━━━━━ Reading passage

The Prey’s The Thing: THE PROWLER (Sandhurst Films 1981)

While flipping through the channels late one Saturday night, I came across a title called THE PROWLER. It was not a remake of the 1951 film noir directed by Joseph Losey and starring Van Heflin and Evelyn Keyes, but a slasher shocker with a couple of noir icons in the cast, namely Lawrence Tierney and Farley Granger. Intrigued by this, I decided what the hell, let’s give it a watch! And though Tierney and Granger are in it, their screen time is limited, and I discovered the real star of this film is makeup/special effects wizard Tom Savini.

The plot is your basic “psycho-killer on the loose terrorizing coeds” retread, but the backstory was enough to hook me. We begin with newsreel footage of the troops returning home from WWII in 1945, and a graduation dance at a California college. Pretty young Rosemary Chapman, who wrote her soldier boy a Dear John letter, is with her new beau out in a secluded area, when suddenly a masked, pitchfork-wielding soldier sneaks up and brutally murders them both, leaving one red rose in Rosemary’s hand. (Side note: the MC at the dance is played by Carleton Carpenter, who had a brief career as an MGM star in the early fifties, and scored a #1 hit record dueting with Debbie Reynolds on “Aba Daba Honeymoon”). Flash forward to 1980, and the college coeds are about to stage their first graduation dance in thirty-five years. Senior Pam McDonald is dating Deputy Sheriff Mark London, who’s put in charge of things while his boss Sheriff Frazer (Granger) leaves for a fishing trip. Old Major Chapman (Tierney), who likes to watch the coeds undress from his home across from the dorm, disapproves of staging another dance at the scene of his daughter’s death. Oh, and there’s a robber/killer in the neighborhood, and enough suspicious characters in town to fill a police lineup, like simple-minded delivery man-boy Otto!

━━━━━━━━━━

**What this task involves**
Quote the review of The Prowler word for word, starting at "While flipping through" and ending at "wizard Tom Savini.". The data that comes next was taken from a different source.

━━━━━ Listed entries

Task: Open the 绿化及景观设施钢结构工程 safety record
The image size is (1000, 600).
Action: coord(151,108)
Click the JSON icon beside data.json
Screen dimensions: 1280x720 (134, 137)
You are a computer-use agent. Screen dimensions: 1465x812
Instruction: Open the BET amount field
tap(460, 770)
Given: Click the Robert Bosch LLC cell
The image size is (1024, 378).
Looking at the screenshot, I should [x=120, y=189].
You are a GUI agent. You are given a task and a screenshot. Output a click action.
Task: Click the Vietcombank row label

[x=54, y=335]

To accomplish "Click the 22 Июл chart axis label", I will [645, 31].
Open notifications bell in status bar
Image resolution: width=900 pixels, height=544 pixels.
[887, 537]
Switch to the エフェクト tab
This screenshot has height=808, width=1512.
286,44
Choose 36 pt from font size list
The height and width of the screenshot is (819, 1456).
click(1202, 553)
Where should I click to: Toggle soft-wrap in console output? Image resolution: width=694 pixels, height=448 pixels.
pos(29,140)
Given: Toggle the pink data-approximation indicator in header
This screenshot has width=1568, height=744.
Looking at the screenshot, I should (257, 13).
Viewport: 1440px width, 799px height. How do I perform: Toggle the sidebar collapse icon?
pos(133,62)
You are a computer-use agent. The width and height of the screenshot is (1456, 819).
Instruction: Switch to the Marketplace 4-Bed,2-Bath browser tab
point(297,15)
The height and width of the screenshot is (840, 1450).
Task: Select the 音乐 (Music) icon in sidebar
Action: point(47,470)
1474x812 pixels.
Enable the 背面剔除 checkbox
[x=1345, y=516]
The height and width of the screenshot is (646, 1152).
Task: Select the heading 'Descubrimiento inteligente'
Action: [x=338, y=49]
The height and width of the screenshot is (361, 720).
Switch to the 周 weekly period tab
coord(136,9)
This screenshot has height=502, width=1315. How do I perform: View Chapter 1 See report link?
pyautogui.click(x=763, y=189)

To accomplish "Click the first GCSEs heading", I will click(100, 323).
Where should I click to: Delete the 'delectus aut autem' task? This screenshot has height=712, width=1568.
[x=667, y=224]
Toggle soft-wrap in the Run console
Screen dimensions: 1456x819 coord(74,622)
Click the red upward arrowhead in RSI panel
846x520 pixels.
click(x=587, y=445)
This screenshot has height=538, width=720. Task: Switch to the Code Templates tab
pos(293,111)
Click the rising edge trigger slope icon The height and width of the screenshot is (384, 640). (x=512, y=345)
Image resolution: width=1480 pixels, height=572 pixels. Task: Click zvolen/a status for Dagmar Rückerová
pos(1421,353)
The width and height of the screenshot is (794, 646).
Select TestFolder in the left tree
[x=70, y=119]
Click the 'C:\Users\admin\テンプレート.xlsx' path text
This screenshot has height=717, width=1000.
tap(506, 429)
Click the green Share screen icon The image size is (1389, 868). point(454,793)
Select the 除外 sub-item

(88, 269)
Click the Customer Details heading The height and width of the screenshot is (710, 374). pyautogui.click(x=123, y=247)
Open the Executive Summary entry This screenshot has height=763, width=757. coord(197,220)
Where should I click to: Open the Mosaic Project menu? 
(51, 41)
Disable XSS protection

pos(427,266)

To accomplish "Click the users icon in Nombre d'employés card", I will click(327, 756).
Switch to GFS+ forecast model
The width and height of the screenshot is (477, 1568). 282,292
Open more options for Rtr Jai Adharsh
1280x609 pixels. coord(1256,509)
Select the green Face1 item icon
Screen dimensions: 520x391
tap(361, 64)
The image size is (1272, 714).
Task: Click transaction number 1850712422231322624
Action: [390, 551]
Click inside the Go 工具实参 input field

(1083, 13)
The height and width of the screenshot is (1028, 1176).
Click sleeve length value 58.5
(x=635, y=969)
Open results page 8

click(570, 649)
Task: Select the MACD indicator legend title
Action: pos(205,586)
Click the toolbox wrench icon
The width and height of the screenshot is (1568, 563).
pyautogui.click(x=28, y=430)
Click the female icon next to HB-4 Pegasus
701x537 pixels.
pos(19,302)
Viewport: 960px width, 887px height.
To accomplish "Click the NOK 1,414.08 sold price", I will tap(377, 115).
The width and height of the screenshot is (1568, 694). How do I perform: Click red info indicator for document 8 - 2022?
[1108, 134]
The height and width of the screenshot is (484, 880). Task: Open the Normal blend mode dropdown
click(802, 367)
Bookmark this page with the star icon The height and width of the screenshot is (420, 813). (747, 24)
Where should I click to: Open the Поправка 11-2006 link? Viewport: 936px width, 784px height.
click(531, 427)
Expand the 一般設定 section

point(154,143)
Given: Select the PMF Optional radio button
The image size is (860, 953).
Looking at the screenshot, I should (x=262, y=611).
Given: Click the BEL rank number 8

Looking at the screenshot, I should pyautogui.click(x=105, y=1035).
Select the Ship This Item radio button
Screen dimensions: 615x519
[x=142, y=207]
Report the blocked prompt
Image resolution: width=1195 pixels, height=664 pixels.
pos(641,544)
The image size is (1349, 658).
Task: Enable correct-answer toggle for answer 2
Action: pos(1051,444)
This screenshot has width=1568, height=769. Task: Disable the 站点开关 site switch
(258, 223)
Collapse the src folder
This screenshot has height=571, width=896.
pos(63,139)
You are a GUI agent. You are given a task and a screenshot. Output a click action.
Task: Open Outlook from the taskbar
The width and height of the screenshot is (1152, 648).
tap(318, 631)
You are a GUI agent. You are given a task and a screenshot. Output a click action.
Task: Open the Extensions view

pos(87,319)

━━━━━━━━━━

**The response**
While flipping through the channels late one Saturday night, I came across a title called THE PROWLER. It was not a remake of the 1951 film noir directed by Joseph Losey and starring Van Heflin and Evelyn Keyes, but a slasher shocker with a couple of noir icons in the cast, namely Lawrence Tierney and Farley Granger. Intrigued by this, I decided what the hell, let’s give it a watch! And though Tierney and Granger are in it, their screen time is limited, and I discovered the real star of this film is makeup/special effects wizard Tom Savini.